Un’amara verità sta emergendo con forza, specialmente nel dinamico ma fragile ecosistema delle startup: la carenza cronica di Unità di Elaborazione Grafica (GPU), i processori essenziali che alimentano l’addestramento dei modelli AI. A dare voce a questa frustrazione è stato Britton Winterrose, Direttore del Business Development Tecnologico per le Startup di Microsoft, il quale ha pubblicamente denunciato la situazione con un post sul social X (ex Twitter), definendo in modo colorito e drammatico la sua attività principale come una vera e propria “questua di GPU”.

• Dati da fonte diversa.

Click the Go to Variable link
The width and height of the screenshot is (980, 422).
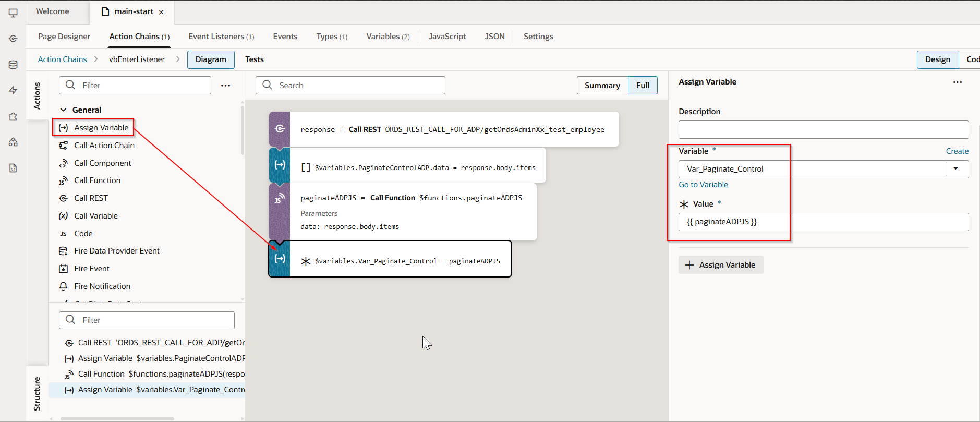(x=703, y=185)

Il commento di Winterrose, secondo cui “molti giorni sembra che il mio intero lavoro sia elemosinare GPU,” ha fatto il giro del settore tecnologico, rivelando una realtà brutale che persiste dal 2020 senza accennare a miglioramenti. Le sue parole smentiscono con forza ogni ipotesi di una “bolla AI”, sostenendo che la domanda di GPU è ancora esplosiva e che lo sviluppo e l’implementazione dei servizi AI continuano a crescere senza sosta. Questa incessante fame di potenza di calcolo ha innescato una competizione feroce in cui le grandi aziende, con la loro capacità di investire somme astronomiche, monopolizzano l’accesso ai chip più performanti, come quelli di NVIDIA.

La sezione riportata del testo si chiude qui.